▸ **Description of the task**: Repeat the records below verbatim and include no pictures.
[Input data Boundary: Start]
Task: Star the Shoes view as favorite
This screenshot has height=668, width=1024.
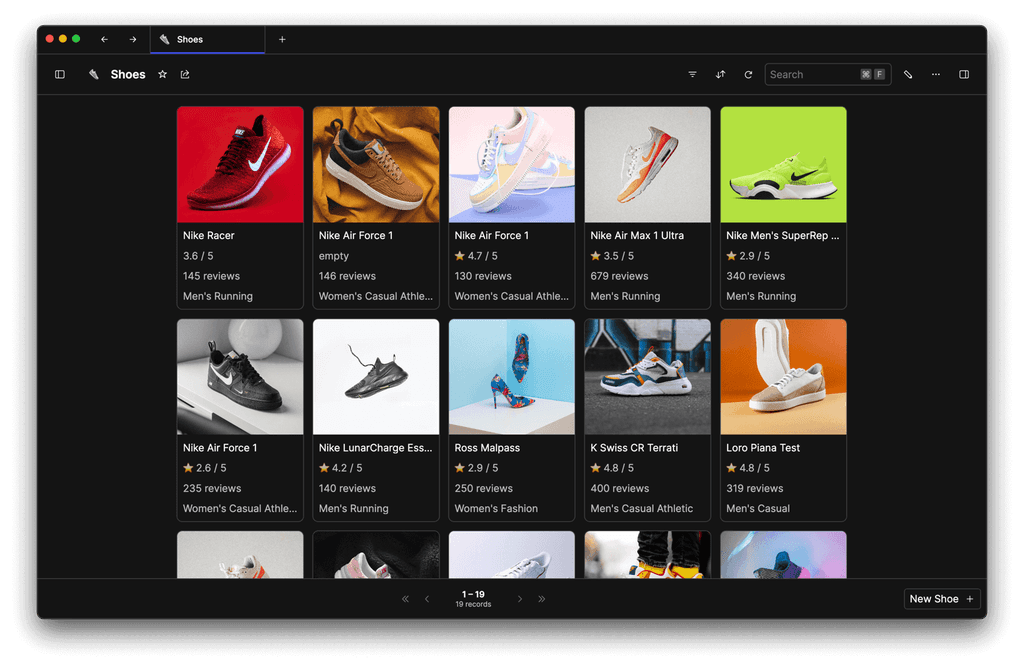Action: click(162, 74)
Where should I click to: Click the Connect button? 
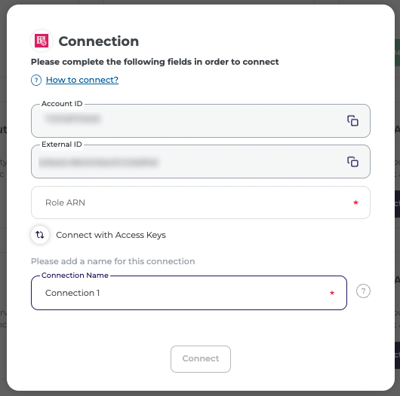(201, 359)
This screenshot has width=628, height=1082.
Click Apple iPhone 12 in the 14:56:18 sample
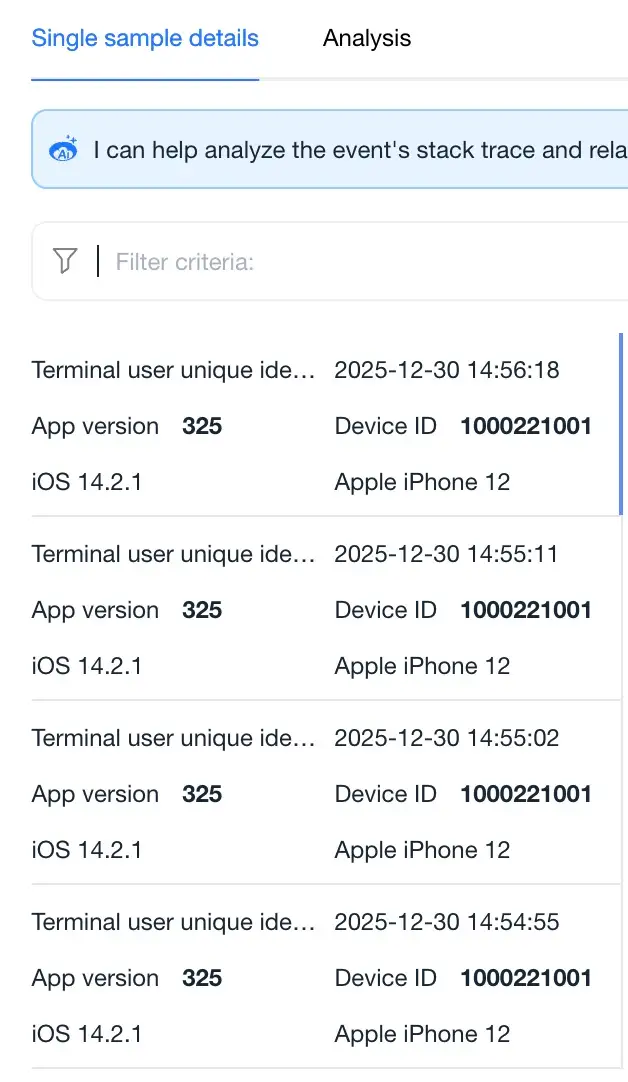(x=422, y=482)
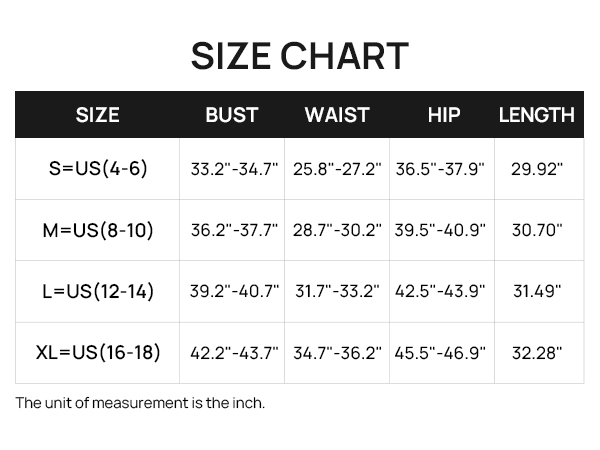This screenshot has height=450, width=600.
Task: Select length value 29.92"
Action: pos(537,169)
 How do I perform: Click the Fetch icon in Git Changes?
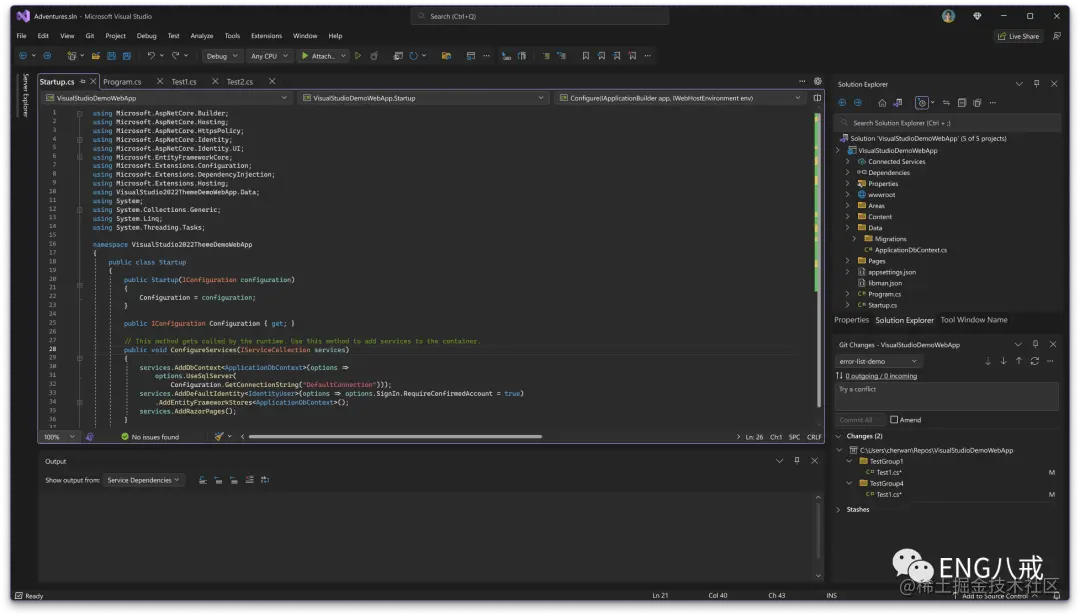tap(988, 361)
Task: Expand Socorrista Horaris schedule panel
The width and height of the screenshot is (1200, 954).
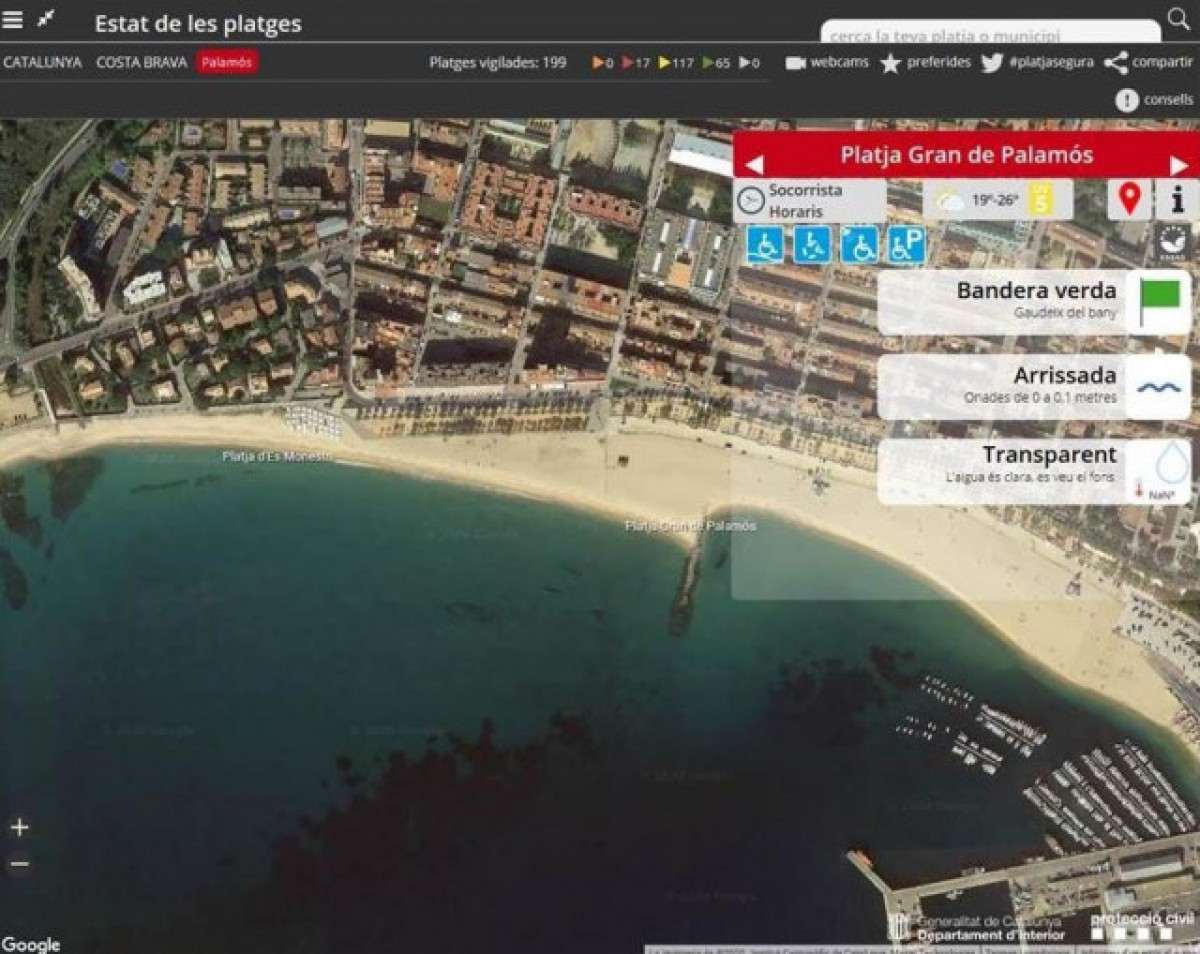Action: click(810, 200)
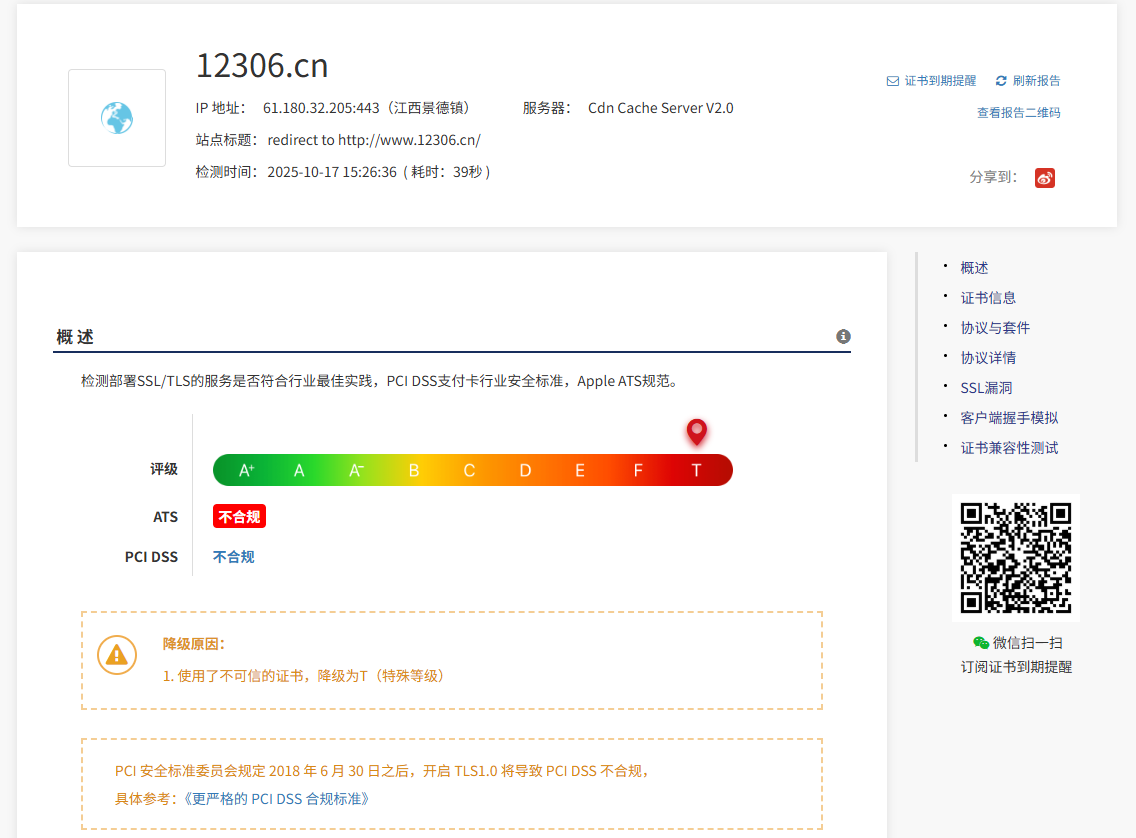Open the info icon beside 概述 heading
The width and height of the screenshot is (1136, 838).
[843, 337]
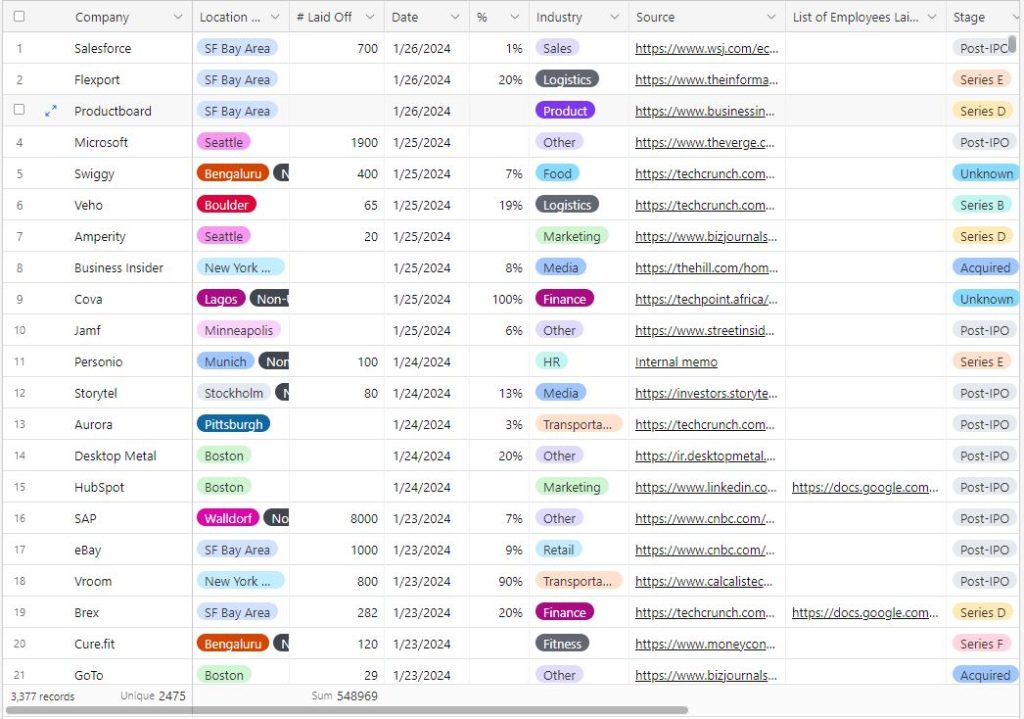Click the Sum 548969 summary cell
The image size is (1024, 719).
coord(344,696)
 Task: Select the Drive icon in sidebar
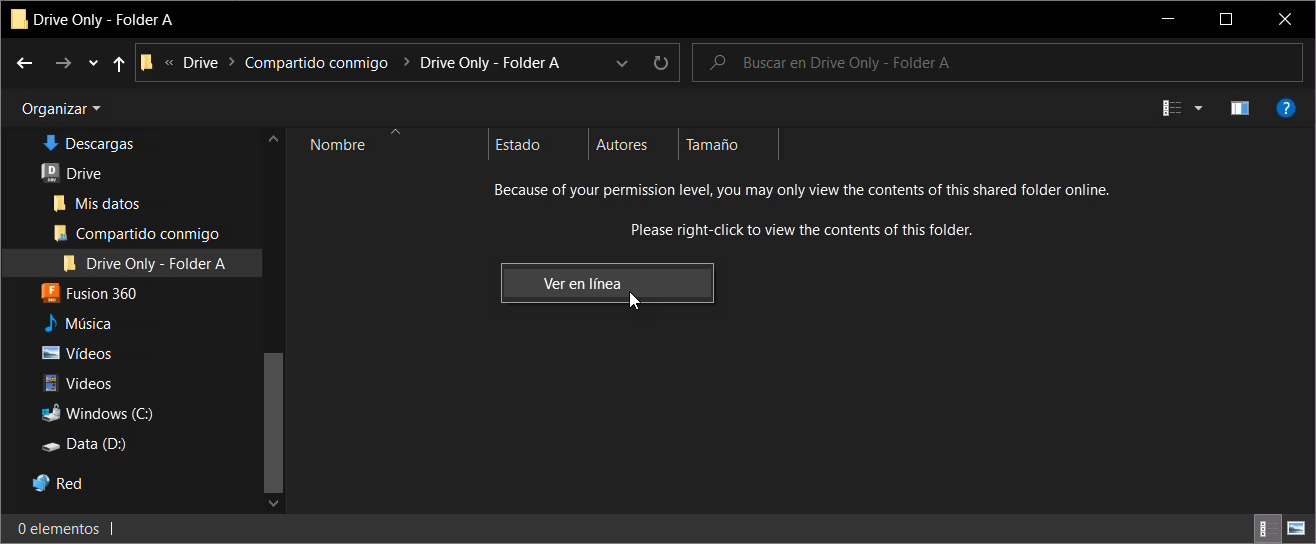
[Input data Boundary: End]
▸ **Expected output**:
Task: Star the Shoes view as favorite
This screenshot has height=668, width=1024.
Action: click(162, 74)
Where should I click to: Click the Connect button? 
(201, 359)
This screenshot has width=628, height=1082.
Click Apple iPhone 12 in the 14:56:18 sample
(x=422, y=482)
This screenshot has height=450, width=600.
Task: Select length value 29.92"
Action: pos(537,169)
 How do I perform: Click the Fetch icon in Git Changes?
tap(988, 361)
Task: Expand Socorrista Horaris schedule panel
The width and height of the screenshot is (1200, 954).
Action: click(810, 200)
Open the info icon beside 概述 heading
The width and height of the screenshot is (1136, 838).
[843, 337]
Click the Sum 548969 summary cell
The image size is (1024, 719).
coord(344,696)
 Task: Select the Drive icon in sidebar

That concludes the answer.